A lot of people that ask me what my plan is “when Amazon goes down”. It is hard to answer this question directly, since I think most users still see AWS as one cloud or global all-encompassing service. In reality it is:
- Eight regions (9 if you count gov cloud) in different parts of the world.
- Multiple availability zones in each region, providing physical isolation.
Amazon’s default advice is that it is your responsibility to make sure your application can survive an Availability Zone outage – and in my case I almost can: databases are Multi-AZ, webservers are Multi-AZ. The only piece of infrastructure that currently violates this is a search service that ties us to us-east-1a via an EBS volume.
However, Availability Zones won’t cover regionalized disasters, such as Hurricane Sandy, and it won’t cover all of Amazon’s oopses.
For the applications which we need higher availability than multi-AZ, I would much rather exhaust all of AWS’s seven other regions since I can guarantee 100% compatible APIs. When I’ve finished with this list, to me it’s time to start looking at third party providers. I think only a few edge cases fit in this category, such as NSD existing to increase the gene pool against software flaws/exploits.

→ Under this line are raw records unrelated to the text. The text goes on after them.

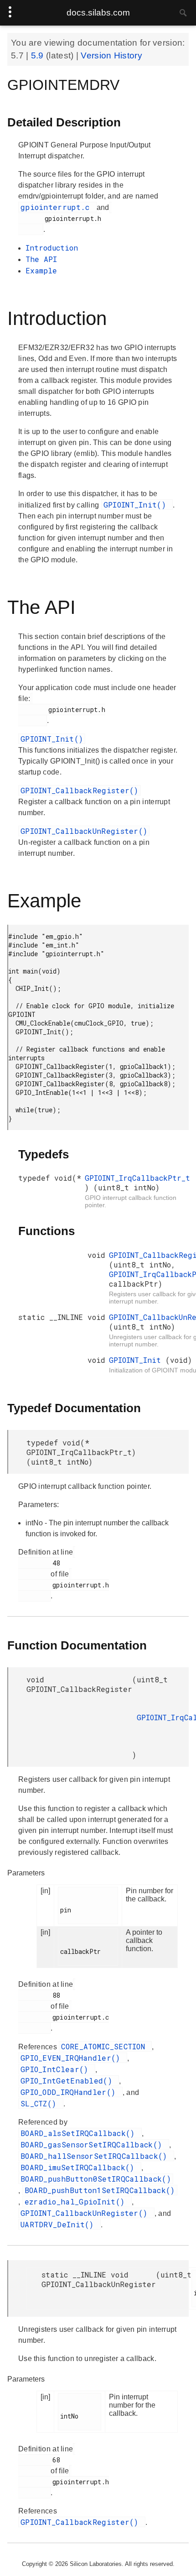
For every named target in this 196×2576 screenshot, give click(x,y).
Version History (111, 55)
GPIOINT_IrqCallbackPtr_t (137, 1178)
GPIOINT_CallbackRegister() (80, 790)
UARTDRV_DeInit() (59, 2224)
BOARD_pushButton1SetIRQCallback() (100, 2190)
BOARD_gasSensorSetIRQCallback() (94, 2144)
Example (41, 270)
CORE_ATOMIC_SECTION (105, 2046)
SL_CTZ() (41, 2103)
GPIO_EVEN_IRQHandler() (73, 2058)
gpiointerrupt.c (57, 207)
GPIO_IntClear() (57, 2069)
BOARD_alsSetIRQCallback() (80, 2133)
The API (41, 259)
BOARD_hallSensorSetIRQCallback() (96, 2156)
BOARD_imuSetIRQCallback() (80, 2167)
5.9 (38, 55)
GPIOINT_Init (137, 1360)
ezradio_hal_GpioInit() (77, 2201)
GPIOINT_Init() (137, 504)
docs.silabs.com (98, 12)
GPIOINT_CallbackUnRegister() (84, 831)
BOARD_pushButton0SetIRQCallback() (96, 2178)
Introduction (52, 247)
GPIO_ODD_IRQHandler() (70, 2092)
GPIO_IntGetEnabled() (69, 2080)
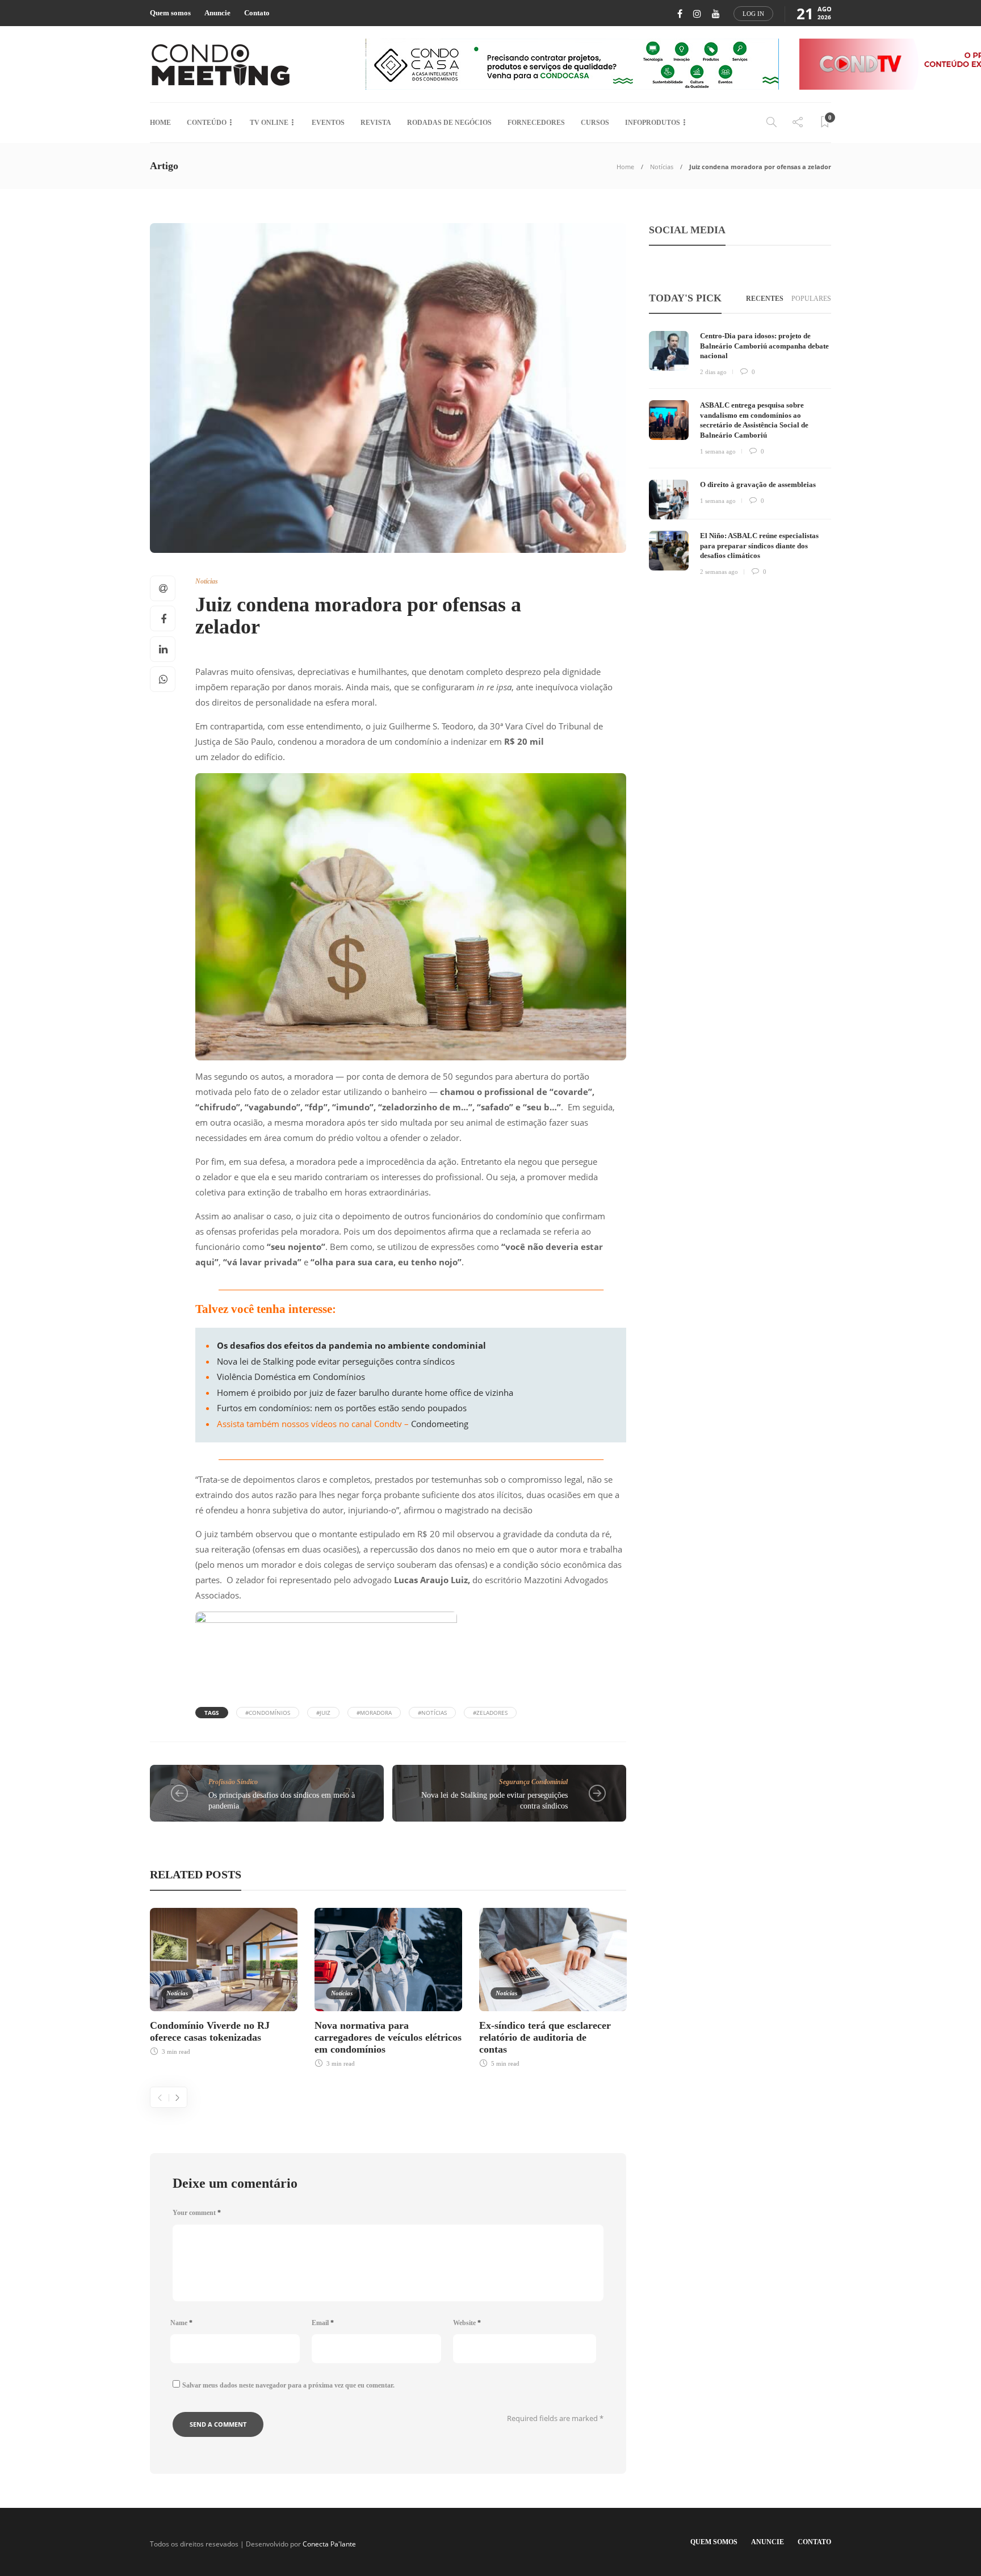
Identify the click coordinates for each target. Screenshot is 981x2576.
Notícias (661, 166)
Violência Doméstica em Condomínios (291, 1376)
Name (181, 2323)
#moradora (374, 1713)
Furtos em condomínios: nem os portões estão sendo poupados (342, 1407)
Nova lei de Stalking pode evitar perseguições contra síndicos (336, 1361)
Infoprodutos (652, 123)
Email (323, 2323)
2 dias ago (713, 371)
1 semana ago (718, 451)
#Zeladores (490, 1713)
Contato (257, 13)
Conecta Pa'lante (329, 2544)
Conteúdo (207, 123)
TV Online (269, 123)
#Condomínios (267, 1713)
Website (467, 2323)
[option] (223, 1980)
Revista (375, 123)
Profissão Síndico (233, 1782)
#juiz (323, 1713)
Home (160, 123)
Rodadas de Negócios (449, 123)
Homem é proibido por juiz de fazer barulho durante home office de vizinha (365, 1392)
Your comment (197, 2213)
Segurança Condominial (533, 1782)
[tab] (764, 299)
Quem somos (170, 13)
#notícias (432, 1713)
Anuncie (217, 13)
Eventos (328, 123)
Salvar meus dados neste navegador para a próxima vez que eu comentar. (288, 2385)
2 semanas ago (719, 571)
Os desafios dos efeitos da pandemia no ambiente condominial (351, 1345)
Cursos (595, 123)
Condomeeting (439, 1423)
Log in (753, 13)
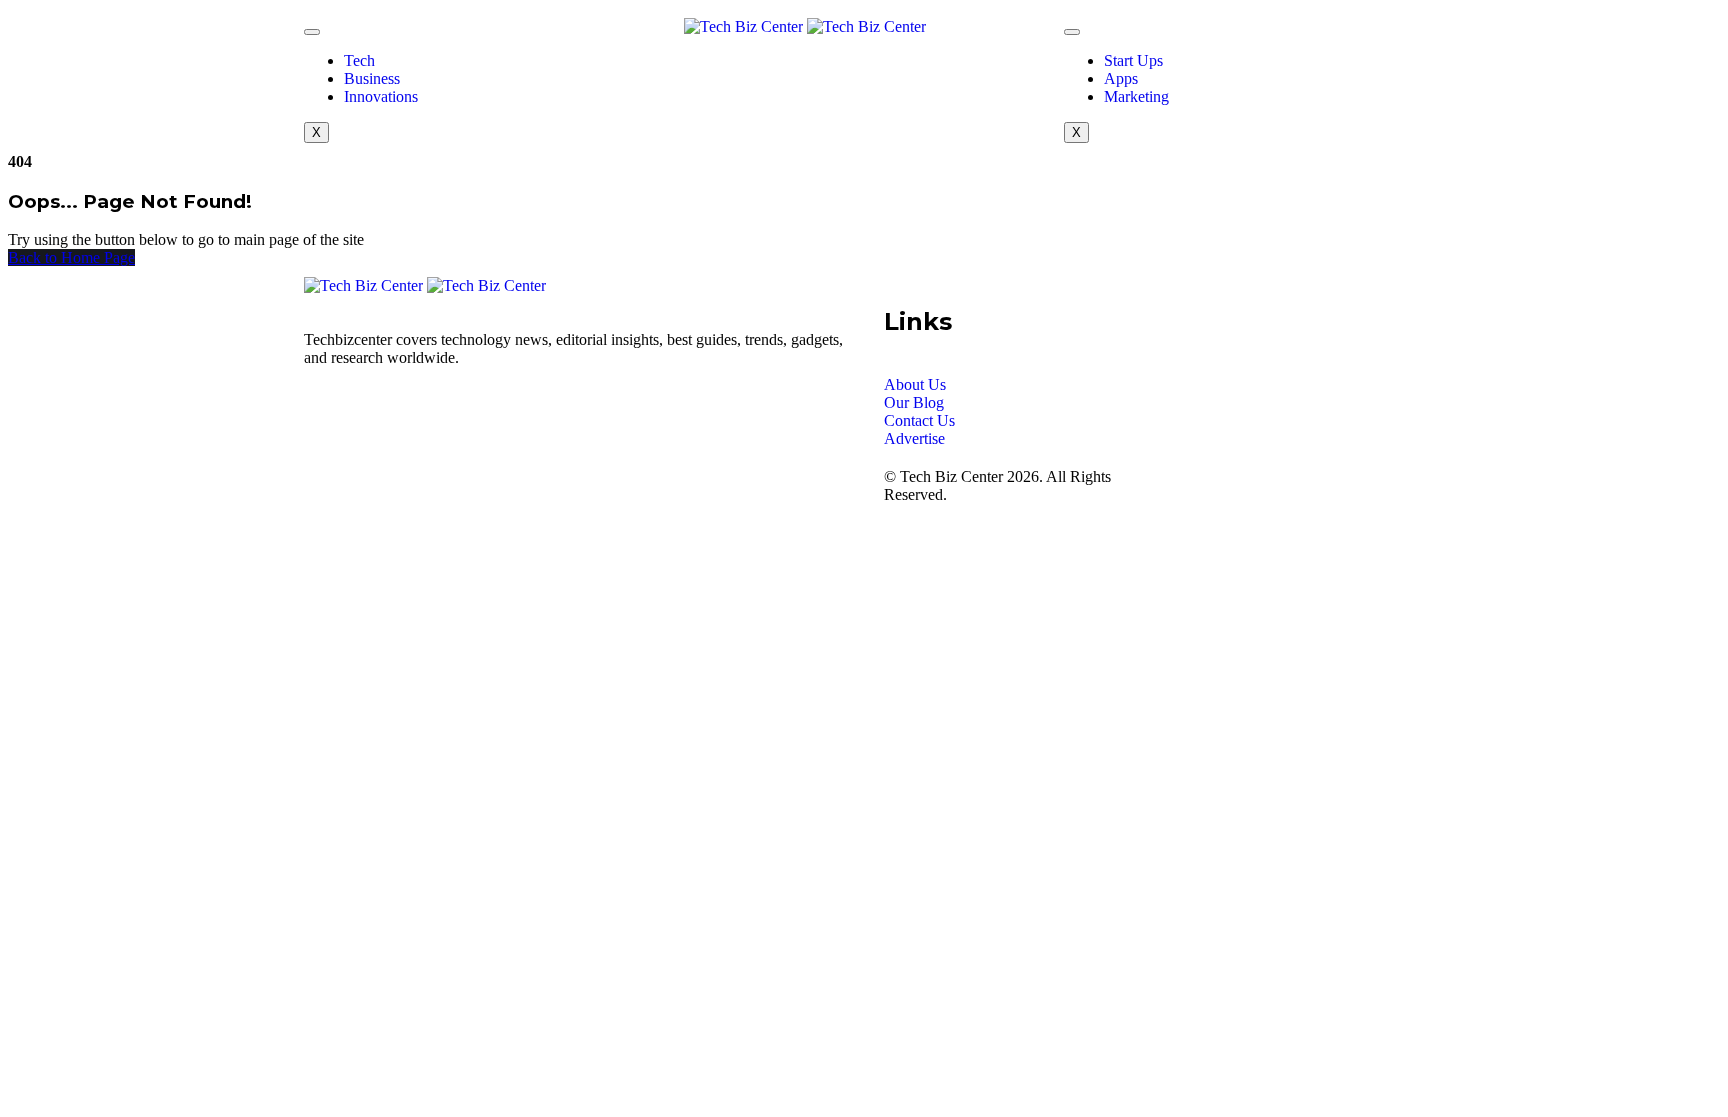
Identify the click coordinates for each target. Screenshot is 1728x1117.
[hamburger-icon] (312, 32)
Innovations (381, 96)
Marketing (1136, 96)
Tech (359, 60)
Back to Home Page (71, 257)
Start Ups (1133, 60)
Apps (1121, 78)
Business (372, 78)
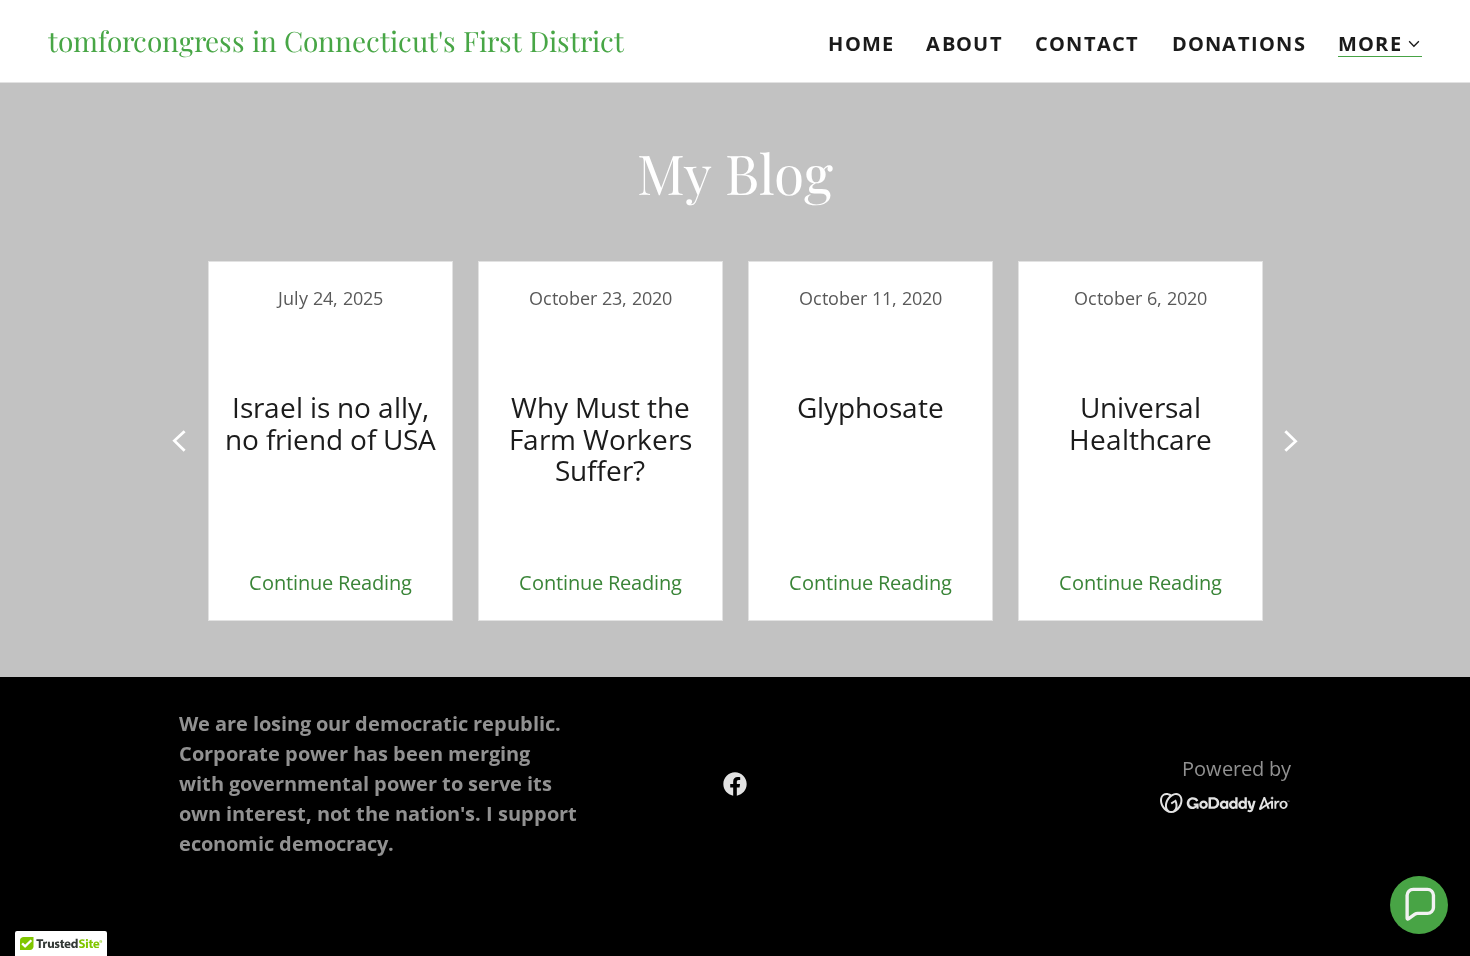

It is also very easy to purchase a DNS service with latency-based routing and failover (via a probe URL you can specify) with providers like DynDNS and Neustar’s UltraDNS to implement an active/passive or an active/active (requires application support). AWS even announced DNS based failover this year, but at the moment it has a critical limitation that it can not health check its load balancers. Maybe in the future this will get even easier!